(Pixel coordinate grounding data)
○ ○ ○ ○ ○ ○ ○
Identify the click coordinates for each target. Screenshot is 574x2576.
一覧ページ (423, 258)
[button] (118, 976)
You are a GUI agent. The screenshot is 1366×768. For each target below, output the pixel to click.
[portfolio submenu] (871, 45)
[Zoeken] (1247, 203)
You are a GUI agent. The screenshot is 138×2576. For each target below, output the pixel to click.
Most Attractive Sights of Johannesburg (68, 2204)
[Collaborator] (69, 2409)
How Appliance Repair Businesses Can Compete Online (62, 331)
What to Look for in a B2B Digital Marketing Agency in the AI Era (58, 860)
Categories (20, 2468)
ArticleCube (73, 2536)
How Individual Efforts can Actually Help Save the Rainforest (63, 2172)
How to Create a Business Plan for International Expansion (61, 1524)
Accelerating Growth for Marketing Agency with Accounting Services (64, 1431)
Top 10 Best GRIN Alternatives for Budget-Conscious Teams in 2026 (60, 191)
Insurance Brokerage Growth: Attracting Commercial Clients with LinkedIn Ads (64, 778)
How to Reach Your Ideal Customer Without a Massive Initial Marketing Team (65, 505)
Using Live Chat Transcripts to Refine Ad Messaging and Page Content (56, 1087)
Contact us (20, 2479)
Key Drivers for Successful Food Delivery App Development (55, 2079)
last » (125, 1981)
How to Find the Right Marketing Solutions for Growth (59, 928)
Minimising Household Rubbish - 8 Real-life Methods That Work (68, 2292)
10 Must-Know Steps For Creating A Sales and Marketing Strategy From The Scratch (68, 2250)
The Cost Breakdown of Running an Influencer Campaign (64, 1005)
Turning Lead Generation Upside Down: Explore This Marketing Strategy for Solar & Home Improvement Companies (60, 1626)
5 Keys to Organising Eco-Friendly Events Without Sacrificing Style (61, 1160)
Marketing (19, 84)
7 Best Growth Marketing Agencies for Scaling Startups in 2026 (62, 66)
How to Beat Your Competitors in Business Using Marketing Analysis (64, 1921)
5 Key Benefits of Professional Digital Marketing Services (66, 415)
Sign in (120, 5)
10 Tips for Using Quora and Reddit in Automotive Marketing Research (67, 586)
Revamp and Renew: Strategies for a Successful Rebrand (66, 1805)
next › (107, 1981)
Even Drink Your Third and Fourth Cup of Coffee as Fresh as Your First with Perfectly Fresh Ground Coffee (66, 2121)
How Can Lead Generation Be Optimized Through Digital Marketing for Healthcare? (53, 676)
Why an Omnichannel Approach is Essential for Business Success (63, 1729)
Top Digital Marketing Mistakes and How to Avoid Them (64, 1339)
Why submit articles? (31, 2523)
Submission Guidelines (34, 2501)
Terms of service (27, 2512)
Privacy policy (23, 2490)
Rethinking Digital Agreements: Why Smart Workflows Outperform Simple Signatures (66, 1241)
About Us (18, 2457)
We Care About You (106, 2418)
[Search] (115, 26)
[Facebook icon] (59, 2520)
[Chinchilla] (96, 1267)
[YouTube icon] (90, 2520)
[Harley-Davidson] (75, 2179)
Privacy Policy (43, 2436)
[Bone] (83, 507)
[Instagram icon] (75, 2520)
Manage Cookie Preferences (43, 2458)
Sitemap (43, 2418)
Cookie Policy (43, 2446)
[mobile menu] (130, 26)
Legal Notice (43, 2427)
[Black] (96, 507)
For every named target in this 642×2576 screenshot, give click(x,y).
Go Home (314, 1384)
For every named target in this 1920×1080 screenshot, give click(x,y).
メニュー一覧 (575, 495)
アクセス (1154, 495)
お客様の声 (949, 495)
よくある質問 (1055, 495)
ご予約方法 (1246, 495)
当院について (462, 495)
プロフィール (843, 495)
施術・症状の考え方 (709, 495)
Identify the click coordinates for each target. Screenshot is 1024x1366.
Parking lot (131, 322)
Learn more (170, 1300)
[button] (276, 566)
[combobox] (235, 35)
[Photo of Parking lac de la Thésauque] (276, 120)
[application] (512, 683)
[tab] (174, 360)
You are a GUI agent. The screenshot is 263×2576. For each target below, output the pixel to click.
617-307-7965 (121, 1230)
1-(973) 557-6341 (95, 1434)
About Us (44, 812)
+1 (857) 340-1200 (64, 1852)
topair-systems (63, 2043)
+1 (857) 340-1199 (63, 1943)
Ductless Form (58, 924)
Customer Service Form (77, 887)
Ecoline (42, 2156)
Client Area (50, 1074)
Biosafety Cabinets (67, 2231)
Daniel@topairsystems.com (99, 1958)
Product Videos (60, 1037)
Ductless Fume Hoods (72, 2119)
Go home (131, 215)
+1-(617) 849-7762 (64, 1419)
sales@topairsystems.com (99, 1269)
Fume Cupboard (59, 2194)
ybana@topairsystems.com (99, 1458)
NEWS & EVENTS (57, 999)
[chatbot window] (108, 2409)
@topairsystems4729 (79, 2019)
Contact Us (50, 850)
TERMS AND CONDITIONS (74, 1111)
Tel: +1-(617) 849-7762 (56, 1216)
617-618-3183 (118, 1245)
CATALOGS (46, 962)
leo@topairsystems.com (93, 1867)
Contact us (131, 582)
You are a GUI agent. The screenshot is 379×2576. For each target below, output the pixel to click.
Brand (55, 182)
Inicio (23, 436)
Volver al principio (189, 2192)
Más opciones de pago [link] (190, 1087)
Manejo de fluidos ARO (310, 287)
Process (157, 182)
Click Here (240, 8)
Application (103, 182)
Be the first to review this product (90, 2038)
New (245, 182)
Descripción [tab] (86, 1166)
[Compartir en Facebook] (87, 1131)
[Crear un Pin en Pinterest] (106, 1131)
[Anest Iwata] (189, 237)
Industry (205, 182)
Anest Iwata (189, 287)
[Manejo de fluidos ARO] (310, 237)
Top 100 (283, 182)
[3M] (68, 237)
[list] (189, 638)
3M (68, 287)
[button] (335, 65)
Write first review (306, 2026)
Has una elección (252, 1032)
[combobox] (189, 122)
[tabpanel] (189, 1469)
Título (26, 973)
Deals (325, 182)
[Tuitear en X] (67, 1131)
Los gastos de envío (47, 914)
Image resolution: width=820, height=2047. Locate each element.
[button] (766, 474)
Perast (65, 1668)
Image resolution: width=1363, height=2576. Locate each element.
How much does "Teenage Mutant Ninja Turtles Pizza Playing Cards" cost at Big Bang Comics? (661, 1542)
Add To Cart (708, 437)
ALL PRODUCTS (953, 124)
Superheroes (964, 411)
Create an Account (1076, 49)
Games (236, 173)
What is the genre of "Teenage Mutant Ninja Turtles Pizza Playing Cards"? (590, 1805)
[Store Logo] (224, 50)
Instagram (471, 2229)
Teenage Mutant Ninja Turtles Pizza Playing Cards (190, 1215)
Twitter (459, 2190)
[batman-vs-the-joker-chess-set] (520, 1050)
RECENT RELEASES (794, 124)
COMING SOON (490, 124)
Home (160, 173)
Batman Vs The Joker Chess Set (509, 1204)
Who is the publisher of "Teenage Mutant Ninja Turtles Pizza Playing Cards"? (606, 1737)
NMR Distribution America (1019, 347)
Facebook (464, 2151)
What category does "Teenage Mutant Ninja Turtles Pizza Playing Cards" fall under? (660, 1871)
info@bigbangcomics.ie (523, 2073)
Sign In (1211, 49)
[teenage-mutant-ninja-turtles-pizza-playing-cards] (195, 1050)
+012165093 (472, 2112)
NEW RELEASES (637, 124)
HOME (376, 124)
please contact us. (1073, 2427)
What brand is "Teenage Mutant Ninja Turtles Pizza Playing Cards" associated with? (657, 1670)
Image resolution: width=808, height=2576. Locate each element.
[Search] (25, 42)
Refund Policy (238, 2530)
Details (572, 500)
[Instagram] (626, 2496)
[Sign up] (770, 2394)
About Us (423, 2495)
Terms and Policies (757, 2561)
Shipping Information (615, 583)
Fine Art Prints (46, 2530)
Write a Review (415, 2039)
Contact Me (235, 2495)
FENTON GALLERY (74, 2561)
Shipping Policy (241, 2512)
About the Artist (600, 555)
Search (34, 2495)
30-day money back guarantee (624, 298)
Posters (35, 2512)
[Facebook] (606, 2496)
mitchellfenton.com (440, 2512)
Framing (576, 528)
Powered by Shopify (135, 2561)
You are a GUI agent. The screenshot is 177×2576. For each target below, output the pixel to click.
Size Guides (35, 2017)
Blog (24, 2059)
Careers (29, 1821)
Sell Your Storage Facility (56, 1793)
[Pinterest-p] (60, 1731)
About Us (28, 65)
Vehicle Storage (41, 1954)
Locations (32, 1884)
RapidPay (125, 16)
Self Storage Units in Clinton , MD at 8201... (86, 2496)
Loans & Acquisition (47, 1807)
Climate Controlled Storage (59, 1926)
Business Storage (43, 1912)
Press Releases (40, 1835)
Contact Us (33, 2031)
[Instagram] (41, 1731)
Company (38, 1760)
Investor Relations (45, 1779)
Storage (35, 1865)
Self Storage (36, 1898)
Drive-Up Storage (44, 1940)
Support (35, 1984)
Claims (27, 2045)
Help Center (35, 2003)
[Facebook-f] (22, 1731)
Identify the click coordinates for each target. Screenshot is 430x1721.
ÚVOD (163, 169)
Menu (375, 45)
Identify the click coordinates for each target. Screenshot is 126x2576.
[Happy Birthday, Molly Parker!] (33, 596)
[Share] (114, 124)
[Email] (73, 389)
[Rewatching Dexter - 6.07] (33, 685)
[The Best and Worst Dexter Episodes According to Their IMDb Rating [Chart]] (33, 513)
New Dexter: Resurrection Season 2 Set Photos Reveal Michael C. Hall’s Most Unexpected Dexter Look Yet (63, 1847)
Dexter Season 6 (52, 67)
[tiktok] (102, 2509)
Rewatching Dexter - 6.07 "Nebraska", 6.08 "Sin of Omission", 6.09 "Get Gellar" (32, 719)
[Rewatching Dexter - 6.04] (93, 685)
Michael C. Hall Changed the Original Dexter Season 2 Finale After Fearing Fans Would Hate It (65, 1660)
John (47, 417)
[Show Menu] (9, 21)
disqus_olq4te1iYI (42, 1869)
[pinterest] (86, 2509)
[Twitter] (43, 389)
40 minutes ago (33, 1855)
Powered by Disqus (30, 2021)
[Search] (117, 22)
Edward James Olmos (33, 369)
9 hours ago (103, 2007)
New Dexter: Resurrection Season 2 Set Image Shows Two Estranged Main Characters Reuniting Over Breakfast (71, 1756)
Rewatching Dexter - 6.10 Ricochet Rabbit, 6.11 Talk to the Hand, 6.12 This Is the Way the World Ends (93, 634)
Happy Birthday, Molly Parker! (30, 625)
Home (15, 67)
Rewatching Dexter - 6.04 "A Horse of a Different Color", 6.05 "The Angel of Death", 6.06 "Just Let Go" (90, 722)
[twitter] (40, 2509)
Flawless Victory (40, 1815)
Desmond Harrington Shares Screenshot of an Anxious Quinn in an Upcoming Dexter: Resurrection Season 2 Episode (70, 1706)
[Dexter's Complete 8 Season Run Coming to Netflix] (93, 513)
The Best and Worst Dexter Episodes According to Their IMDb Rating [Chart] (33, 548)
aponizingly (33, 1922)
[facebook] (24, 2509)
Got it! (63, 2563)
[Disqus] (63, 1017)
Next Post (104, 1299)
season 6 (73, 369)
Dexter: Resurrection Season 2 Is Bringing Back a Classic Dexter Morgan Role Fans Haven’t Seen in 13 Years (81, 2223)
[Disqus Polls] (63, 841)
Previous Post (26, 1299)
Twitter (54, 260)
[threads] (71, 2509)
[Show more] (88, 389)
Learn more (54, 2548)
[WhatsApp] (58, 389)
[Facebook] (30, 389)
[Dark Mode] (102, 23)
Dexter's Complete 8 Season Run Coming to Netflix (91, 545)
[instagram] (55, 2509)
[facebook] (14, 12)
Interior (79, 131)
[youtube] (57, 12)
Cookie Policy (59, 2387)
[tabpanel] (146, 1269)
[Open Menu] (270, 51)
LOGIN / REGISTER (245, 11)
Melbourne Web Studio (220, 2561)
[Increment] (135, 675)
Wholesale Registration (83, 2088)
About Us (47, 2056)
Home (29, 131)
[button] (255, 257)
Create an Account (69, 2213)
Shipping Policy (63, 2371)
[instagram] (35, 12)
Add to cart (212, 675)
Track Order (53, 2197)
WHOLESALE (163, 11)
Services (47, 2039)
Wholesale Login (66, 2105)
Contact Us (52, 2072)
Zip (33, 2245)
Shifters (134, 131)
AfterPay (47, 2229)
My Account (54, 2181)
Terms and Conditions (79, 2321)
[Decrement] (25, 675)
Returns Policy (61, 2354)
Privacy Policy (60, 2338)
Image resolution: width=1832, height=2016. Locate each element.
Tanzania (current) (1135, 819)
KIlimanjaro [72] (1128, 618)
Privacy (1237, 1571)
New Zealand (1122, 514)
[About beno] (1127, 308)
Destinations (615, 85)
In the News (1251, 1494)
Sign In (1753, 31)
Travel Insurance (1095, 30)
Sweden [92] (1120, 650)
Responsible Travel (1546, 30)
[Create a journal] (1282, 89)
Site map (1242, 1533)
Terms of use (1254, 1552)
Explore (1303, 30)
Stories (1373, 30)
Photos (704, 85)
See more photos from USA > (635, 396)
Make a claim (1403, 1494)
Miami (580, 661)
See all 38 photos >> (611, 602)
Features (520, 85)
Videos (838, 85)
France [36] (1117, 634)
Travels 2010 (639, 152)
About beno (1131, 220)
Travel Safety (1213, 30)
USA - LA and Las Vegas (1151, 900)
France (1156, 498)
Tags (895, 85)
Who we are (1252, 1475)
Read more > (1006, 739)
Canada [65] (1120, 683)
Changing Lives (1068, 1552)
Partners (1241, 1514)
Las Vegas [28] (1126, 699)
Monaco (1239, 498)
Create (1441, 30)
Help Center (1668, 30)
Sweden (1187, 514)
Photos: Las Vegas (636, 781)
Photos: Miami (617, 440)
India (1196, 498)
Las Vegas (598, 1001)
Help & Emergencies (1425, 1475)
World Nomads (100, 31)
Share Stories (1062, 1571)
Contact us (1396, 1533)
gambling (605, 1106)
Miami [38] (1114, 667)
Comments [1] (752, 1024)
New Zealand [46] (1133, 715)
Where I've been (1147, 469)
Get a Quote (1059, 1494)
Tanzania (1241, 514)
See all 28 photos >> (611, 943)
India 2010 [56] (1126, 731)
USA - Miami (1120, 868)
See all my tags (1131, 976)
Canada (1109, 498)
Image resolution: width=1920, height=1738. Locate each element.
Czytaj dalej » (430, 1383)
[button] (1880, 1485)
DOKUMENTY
○ ○ ○ ○ ○ ○ ○
*TASK BRIEF*
The answer must hold only the lines from the first line of the data through the line bearing "ArticleCube (73, 2536)", returned exactly.

*TASK RESPONSE*
Identify the click coordinates for each target. Screenshot is 574x2576.
一覧ページ (423, 258)
[button] (118, 976)
You are a GUI agent. The screenshot is 1366×768. For each target below, output the pixel to click.
[portfolio submenu] (871, 45)
[Zoeken] (1247, 203)
You are a GUI agent. The screenshot is 138×2576. For each target below, output the pixel to click.
Most Attractive Sights of Johannesburg (68, 2204)
[Collaborator] (69, 2409)
How Appliance Repair Businesses Can Compete Online (62, 331)
What to Look for in a B2B Digital Marketing Agency in the AI Era (58, 860)
Categories (20, 2468)
ArticleCube (73, 2536)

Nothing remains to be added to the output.